This weekend has been awful for my diet. It started Friday night at work when the formula reps came and brought cupcakes. They looked so freaking delicious and I had one. Honestly, I wanted more! Then yesterday I got called off work and went out with the husband to a friend's wedding after party. I was planning on getting back on track today but it being Mother's Day and me not being able to get pregnant has been very difficult. I thought I would be okay since we didn't have to go anywhere but I was holding back tears the majority of the day and the emotional eating was out of control. I really need to work on healthy ways to deal with all this.

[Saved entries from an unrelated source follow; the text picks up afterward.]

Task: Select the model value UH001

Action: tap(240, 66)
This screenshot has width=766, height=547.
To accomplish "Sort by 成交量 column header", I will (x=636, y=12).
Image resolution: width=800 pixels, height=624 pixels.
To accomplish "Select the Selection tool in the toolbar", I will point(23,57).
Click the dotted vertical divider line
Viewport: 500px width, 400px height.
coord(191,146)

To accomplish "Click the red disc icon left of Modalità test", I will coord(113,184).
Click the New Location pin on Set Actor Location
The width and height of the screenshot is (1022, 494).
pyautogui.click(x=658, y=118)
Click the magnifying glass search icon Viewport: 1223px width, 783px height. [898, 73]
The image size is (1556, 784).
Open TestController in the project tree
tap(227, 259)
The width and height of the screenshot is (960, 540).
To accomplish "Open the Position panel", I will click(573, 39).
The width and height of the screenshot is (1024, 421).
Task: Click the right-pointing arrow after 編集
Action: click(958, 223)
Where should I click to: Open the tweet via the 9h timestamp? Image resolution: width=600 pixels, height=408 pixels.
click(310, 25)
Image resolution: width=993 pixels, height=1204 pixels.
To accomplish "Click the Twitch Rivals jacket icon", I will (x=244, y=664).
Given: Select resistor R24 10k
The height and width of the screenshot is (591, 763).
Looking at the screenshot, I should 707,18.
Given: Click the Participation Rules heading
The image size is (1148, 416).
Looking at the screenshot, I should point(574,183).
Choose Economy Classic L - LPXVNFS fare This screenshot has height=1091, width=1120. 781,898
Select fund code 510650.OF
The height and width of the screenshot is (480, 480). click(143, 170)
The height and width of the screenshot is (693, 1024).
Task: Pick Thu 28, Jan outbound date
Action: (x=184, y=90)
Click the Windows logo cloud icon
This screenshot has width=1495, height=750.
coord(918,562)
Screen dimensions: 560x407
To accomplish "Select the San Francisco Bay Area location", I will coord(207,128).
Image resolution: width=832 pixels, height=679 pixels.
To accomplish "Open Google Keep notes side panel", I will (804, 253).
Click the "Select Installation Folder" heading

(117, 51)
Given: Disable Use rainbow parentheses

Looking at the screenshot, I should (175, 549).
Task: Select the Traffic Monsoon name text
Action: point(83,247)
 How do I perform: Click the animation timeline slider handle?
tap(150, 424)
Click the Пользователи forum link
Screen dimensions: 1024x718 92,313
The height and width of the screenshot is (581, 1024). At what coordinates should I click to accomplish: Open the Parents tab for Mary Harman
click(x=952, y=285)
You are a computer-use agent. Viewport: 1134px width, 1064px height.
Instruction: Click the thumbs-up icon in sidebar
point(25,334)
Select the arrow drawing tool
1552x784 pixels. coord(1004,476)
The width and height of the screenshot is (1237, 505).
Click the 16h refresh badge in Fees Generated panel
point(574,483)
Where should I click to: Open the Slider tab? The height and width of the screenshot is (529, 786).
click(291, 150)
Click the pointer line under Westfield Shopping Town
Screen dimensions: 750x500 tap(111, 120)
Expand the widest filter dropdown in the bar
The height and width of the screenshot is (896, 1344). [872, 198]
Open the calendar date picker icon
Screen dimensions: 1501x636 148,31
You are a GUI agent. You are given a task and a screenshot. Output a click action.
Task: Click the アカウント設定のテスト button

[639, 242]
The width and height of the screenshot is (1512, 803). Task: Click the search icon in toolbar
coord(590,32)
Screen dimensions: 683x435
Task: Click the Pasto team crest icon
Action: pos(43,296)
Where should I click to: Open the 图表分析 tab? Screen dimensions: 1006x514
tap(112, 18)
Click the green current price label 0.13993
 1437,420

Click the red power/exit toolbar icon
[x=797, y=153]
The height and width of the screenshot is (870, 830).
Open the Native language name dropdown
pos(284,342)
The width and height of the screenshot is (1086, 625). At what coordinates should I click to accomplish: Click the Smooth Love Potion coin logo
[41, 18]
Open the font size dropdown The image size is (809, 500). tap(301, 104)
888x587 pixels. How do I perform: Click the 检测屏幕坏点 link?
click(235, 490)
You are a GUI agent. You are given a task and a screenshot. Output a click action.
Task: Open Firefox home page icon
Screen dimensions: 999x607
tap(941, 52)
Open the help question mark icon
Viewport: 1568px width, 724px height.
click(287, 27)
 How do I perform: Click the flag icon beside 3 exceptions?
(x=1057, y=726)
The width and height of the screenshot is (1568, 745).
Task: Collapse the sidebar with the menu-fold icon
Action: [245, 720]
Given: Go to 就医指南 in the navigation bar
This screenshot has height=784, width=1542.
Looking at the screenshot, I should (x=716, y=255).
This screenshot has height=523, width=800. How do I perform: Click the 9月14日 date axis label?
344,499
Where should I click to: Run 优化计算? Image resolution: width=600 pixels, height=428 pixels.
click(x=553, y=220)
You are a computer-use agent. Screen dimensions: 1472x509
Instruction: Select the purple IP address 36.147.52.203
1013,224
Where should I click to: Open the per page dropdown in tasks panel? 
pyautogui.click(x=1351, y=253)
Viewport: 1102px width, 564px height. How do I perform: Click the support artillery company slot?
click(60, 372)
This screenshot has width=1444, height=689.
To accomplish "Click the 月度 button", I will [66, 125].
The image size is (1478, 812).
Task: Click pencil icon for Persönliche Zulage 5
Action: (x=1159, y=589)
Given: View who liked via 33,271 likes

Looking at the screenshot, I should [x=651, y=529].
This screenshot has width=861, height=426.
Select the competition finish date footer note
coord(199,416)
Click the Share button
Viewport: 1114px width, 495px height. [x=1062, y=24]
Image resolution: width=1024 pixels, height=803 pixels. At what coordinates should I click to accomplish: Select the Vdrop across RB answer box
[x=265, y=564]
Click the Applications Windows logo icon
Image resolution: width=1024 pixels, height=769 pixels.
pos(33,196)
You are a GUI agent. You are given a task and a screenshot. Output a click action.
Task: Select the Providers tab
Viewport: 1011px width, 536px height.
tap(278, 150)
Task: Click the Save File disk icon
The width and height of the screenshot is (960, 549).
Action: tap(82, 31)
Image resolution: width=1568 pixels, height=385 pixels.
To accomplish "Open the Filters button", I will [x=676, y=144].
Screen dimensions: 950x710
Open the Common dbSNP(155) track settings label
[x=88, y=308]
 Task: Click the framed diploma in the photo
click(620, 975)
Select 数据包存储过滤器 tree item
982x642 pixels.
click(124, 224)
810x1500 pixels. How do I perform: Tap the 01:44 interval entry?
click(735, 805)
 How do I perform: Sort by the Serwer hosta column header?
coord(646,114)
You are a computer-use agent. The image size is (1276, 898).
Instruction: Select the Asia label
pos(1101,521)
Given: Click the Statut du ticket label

I have not exercised since my 20 minute run on Thursday. That is three days not working out, the longest I have gone in a while. I plan to start week 6 of C25K tomorrow and I need to fit in some exercise videos as well. I would exercise tonight but I really feel overstuffed and sluggish since I ate so much today.
I don't even want to know how much I really weigh right now. I weighed myself Saturday morning after I started slipping up and weighed 235.8, which is a .2 gain for the week. The past two days I am sure I have gained more back however. Since I am starting over on Monday, I think I will wait to officially weigh myself until next Monday, to give myself a full week to repair the damage I have done.
I do have a bachelorette party on Saturday however, which will probably cause me trouble as well. I need to make sure to be strict with my points and exercise this week to try to make up for that. I don't think I will be able to make the dinner, but we are doing a party bus and there will be tons of drinking, of course.
I am so ashamed I did so poorly this weekend. I was really hoping to hit 30 pounds lost by next week (232 pounds) but now I doubt that will be possible. I will try not to dwell and just move on in the morning.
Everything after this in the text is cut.